🤖 AI Summary
Ultra-fine-grained entity set expansion (Ultra-ESE) suffers from semantic ambiguity and difficulty modeling “undesired semantics” when relying solely on positive seed entities. Method: This paper introduces negative seed entities for the first time to explicitly disambiguate highly similar semantic classes, proposing a negative-seed-driven modeling paradigm. We construct UltraWiki—the first ultra-fine-grained benchmark dataset—and design a dual-path evaluation framework: RetExpan (retrieval-augmented expansion) and GenExpan (chain-of-thought–enhanced LLM generation). Results: Experiments across 236 ultra-fine-grained semantic classes demonstrate significant improvements in expansion accuracy. Moreover, our analysis reveals substantial limitations of current large language models in Ultra-ESE tasks, establishing both a novel methodological paradigm and a foundational benchmark to advance future research.
📝 Abstract
Entity Set Expansion (ESE) aims to identify new entities belonging to the same semantic class as a given set of seed entities. Traditional methods primarily relied on positive seed entities to represent a target semantic class, which poses challenge for the representation of ultra-fine-grained semantic classes. Ultra-fine-grained semantic classes are defined based on fine-grained semantic classes with more specific attribute constraints. Describing it with positive seed entities alone cause two issues: (i) Ambiguity among ultra-fine-grained semantic classes. (ii) Inability to define"unwanted"semantic. Due to these inherent shortcomings, previous methods struggle to address the ultra-fine-grained ESE (Ultra-ESE). To solve this issue, we first introduce negative seed entities in the inputs, which belong to the same fine-grained semantic class as the positive seed entities but differ in certain attributes. Negative seed entities eliminate the semantic ambiguity by contrast between positive and negative attributes.

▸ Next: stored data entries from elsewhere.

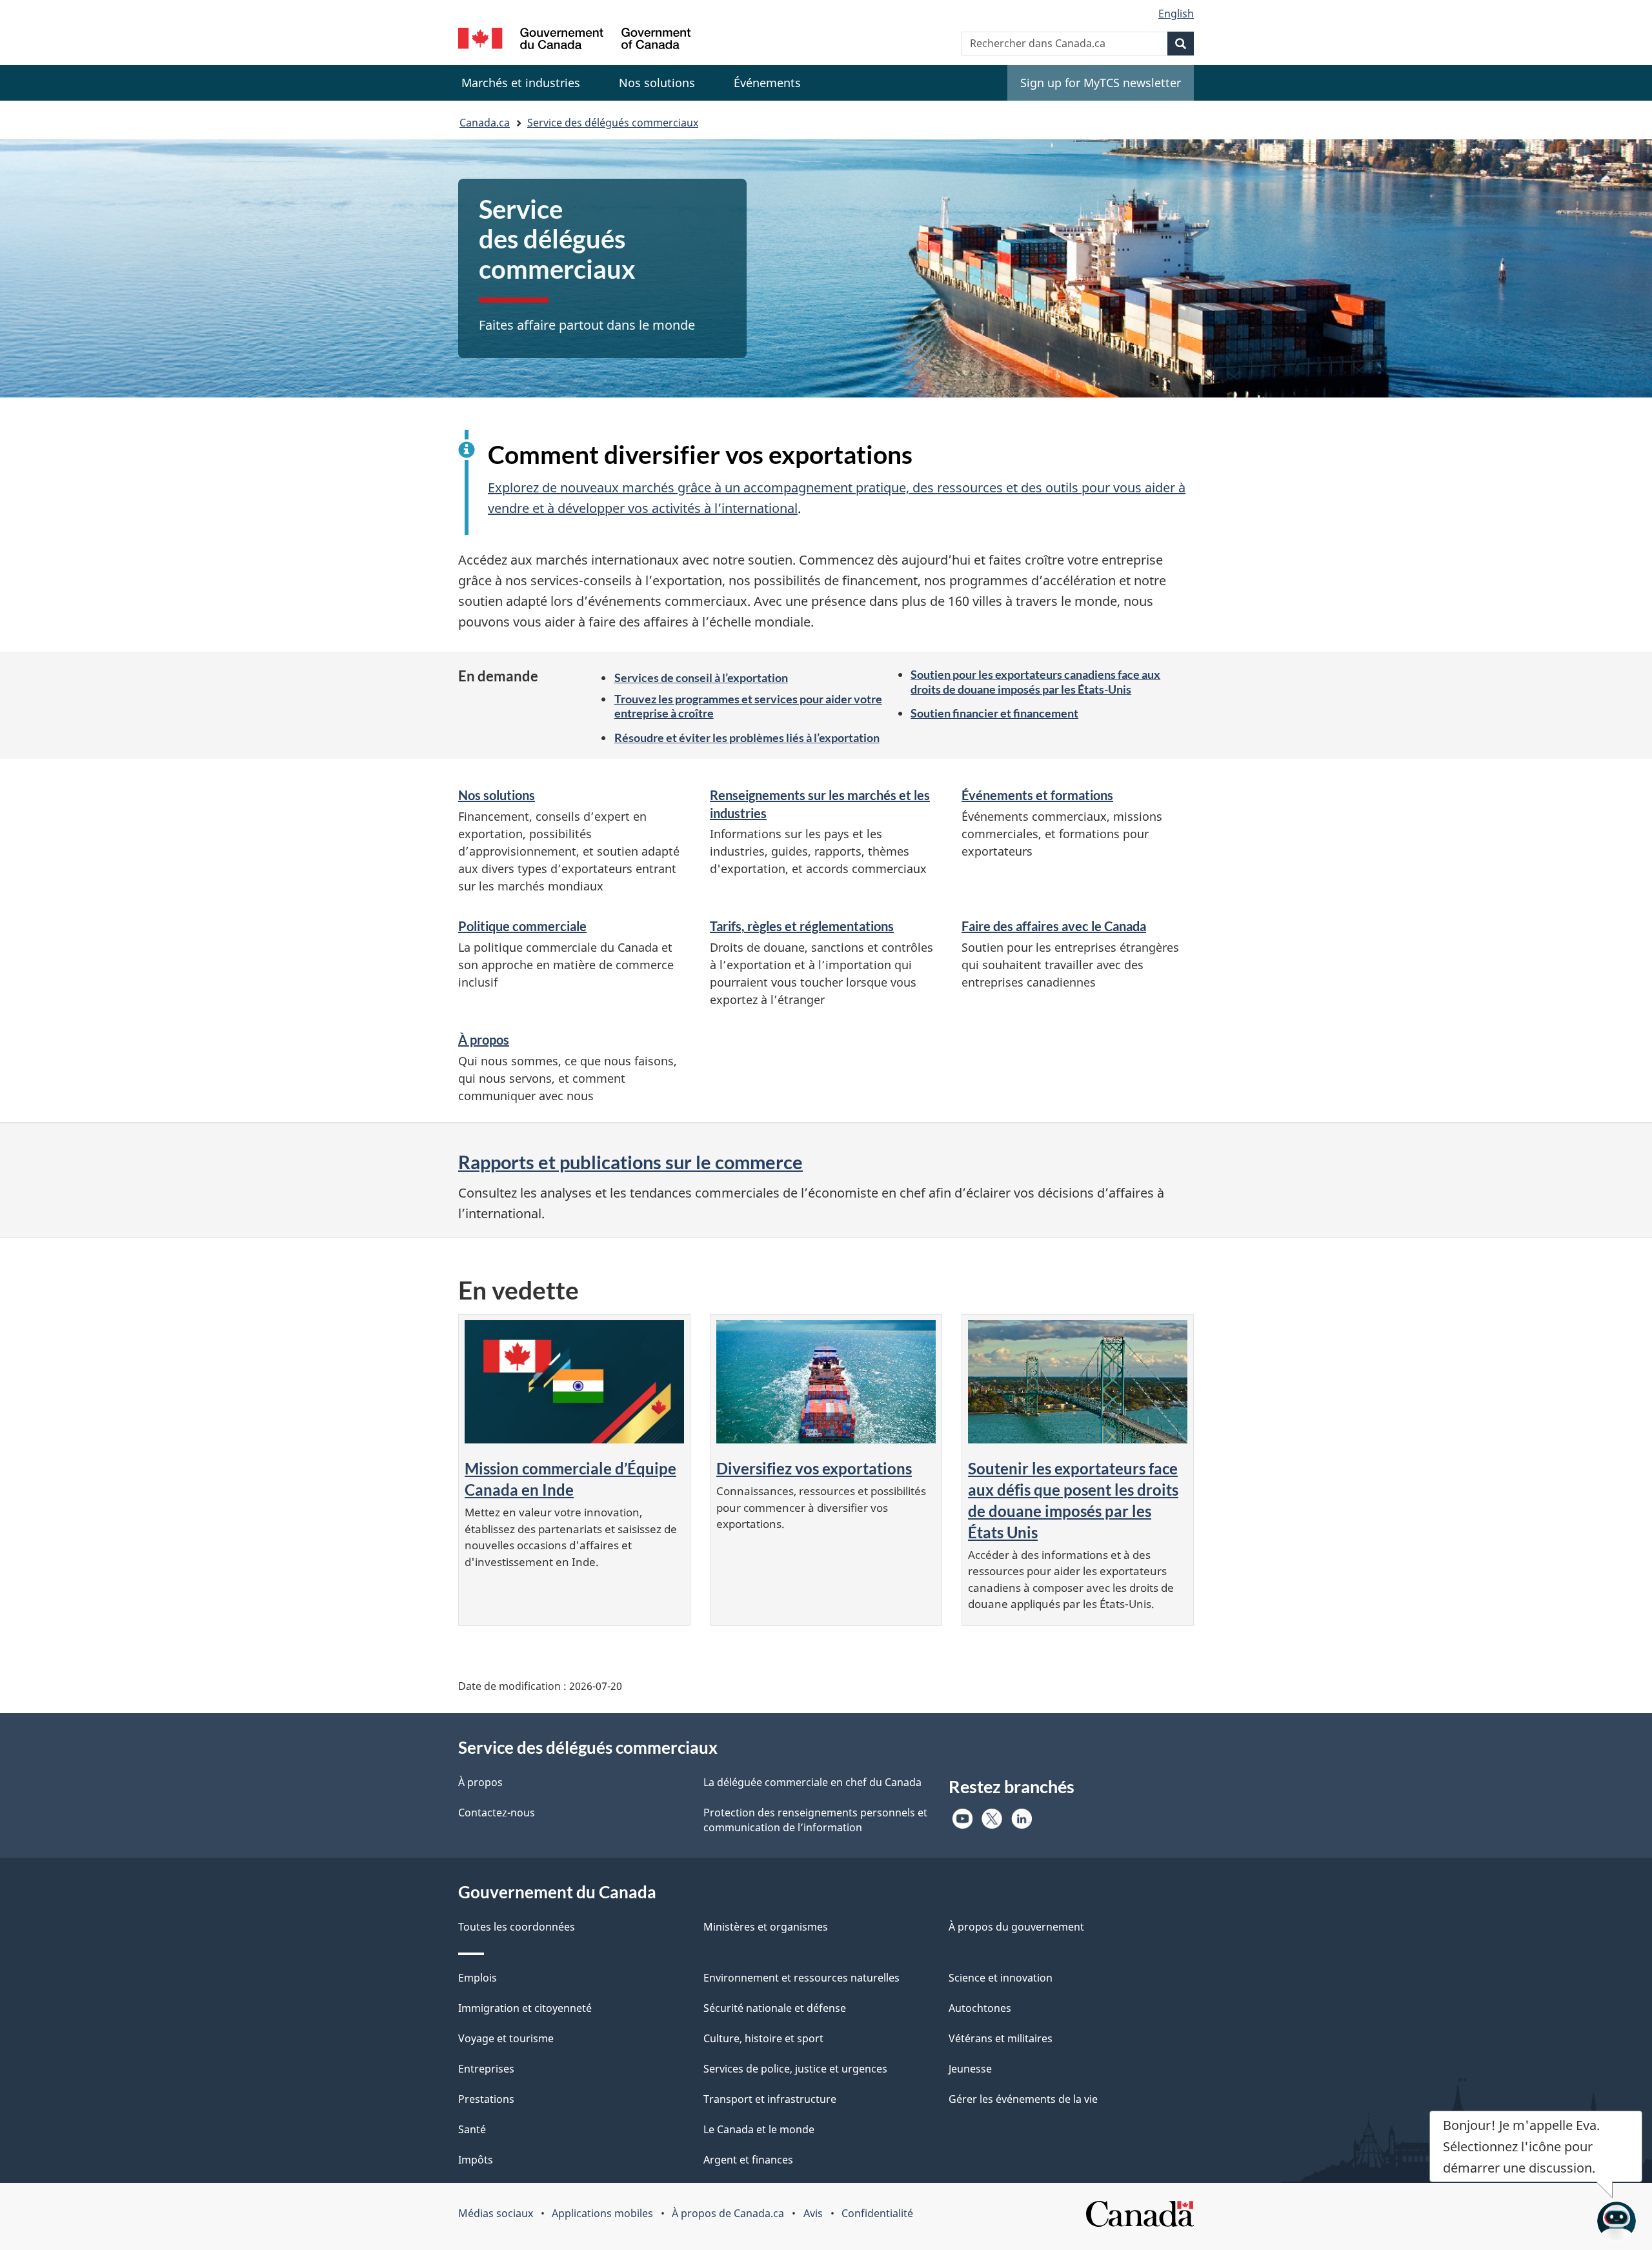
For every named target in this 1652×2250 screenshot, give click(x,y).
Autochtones (980, 2008)
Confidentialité (877, 2213)
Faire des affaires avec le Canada (1054, 926)
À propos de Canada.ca (728, 2213)
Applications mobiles (602, 2213)
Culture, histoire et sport (763, 2038)
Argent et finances (748, 2160)
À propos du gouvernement (1016, 1927)
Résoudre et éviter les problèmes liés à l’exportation (747, 737)
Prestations (486, 2099)
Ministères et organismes (765, 1927)
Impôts (475, 2160)
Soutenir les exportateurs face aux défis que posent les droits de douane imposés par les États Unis (1073, 1500)
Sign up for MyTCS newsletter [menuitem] (1100, 82)
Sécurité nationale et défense (774, 2008)
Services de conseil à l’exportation (701, 677)
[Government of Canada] (574, 40)
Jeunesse (970, 2069)
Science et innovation (1001, 1978)
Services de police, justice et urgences (795, 2069)
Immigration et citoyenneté (525, 2008)
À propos (483, 1039)
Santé (472, 2129)
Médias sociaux (495, 2213)
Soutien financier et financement (994, 713)
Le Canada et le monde (758, 2129)
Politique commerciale (522, 926)
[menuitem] (520, 83)
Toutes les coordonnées (516, 1927)
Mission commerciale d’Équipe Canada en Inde (570, 1479)
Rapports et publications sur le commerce (630, 1161)
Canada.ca (484, 123)
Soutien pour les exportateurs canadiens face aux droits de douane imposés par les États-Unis (1035, 681)
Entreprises (486, 2069)
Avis (813, 2213)
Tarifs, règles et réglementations (802, 926)
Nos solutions (496, 795)
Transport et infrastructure (769, 2099)
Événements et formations (1037, 795)
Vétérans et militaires (1001, 2038)
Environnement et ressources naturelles (801, 1978)
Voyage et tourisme (506, 2038)
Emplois (477, 1978)
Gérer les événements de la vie (1023, 2099)
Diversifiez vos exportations (814, 1468)
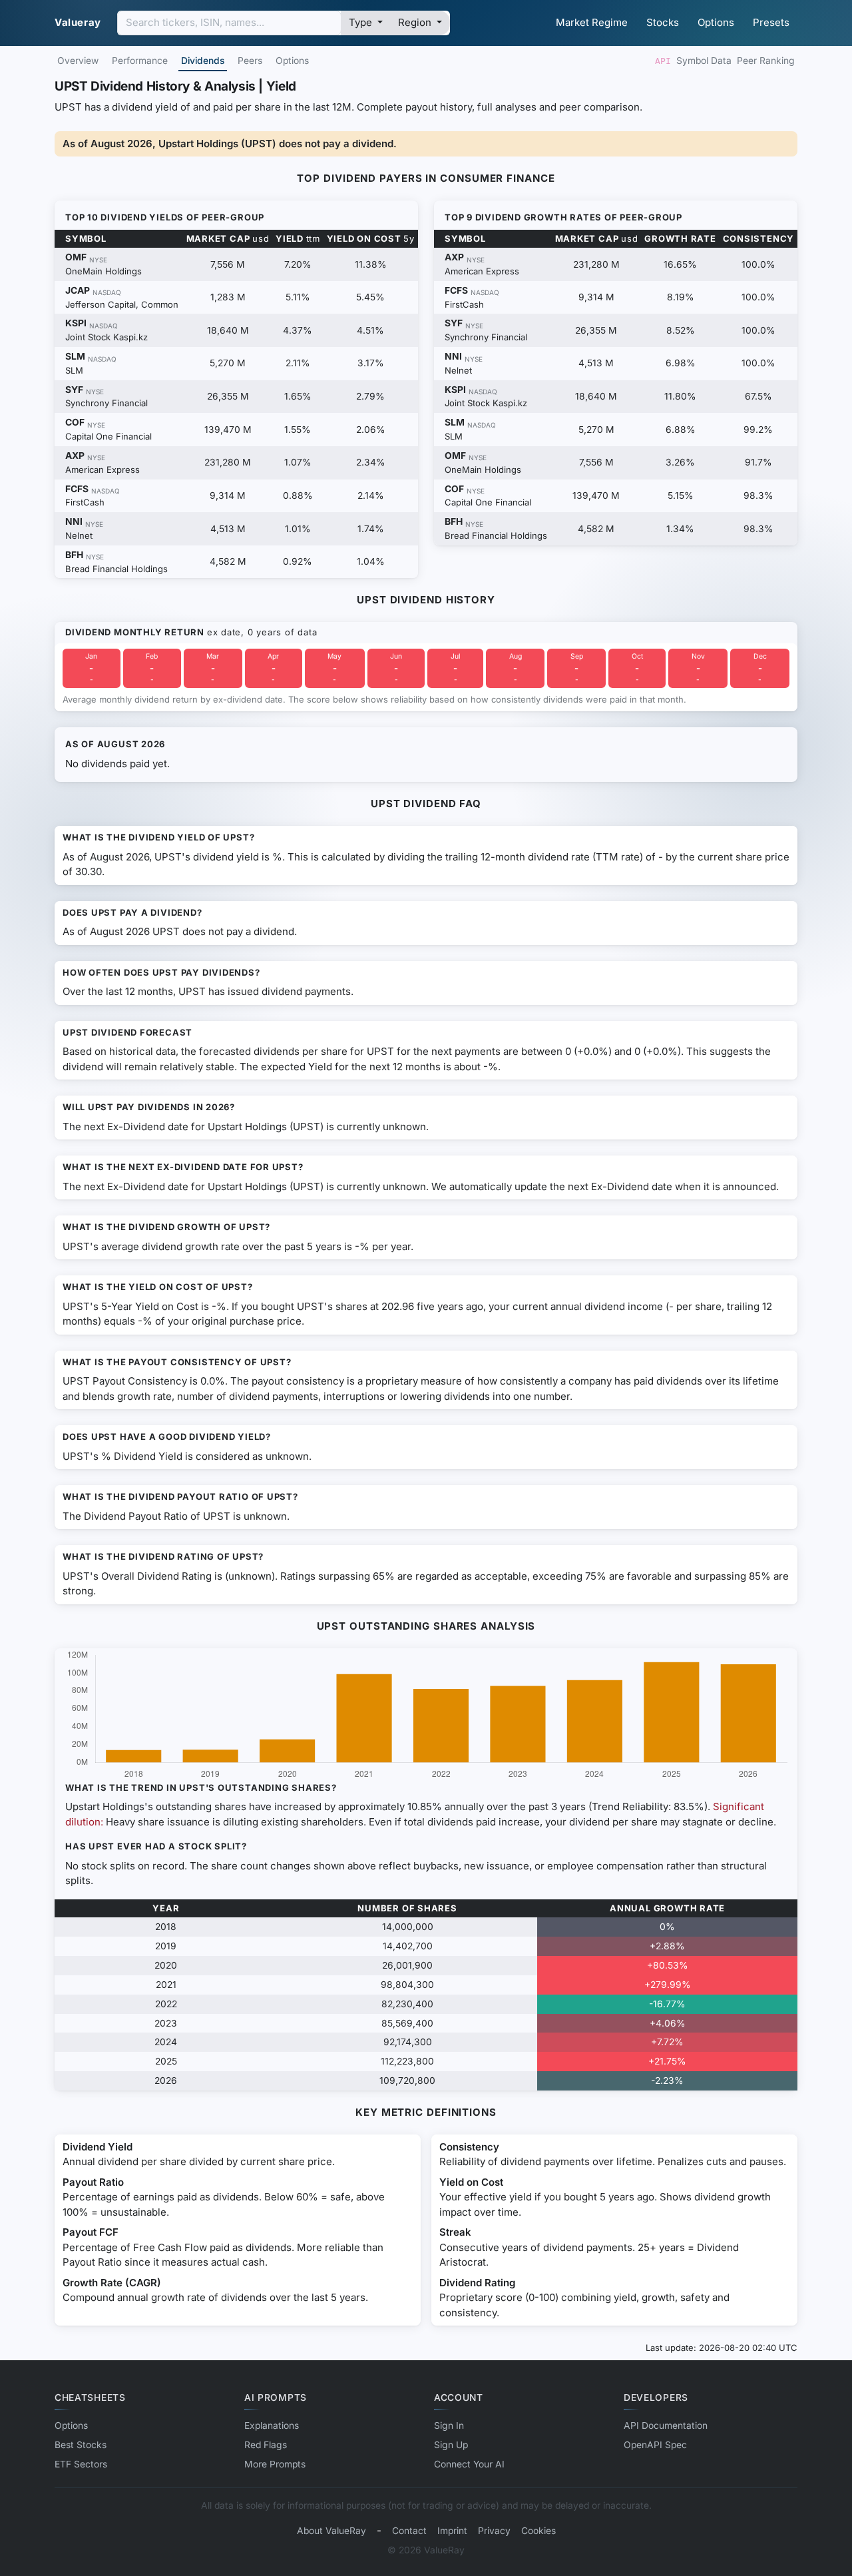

Meanwhile, it provide a straightforward way to express"unwanted". To assess model performance in Ultra-ESE, we constructed UltraWiki, the first large-scale dataset tailored for Ultra-ESE. UltraWiki encompasses 236 ultra-fine-grained semantic classes, where each query of them is represented with 3-5 positive and negative seed entities. A retrieval-based framework RetExpan and a generation-based framework GenExpan are proposed to comprehensively assess the efficacy of large language models from two different paradigms in Ultra-ESE. Moreover, we devised three strategies to enhance models' comprehension of ultra-fine-grained entities semantics: contrastive learning, retrieval augmentation, and chain-of-thought reasoning. Extensive experiments confirm the effectiveness of our proposed strategies and also reveal that there remains a large space for improvement in Ultra-ESE.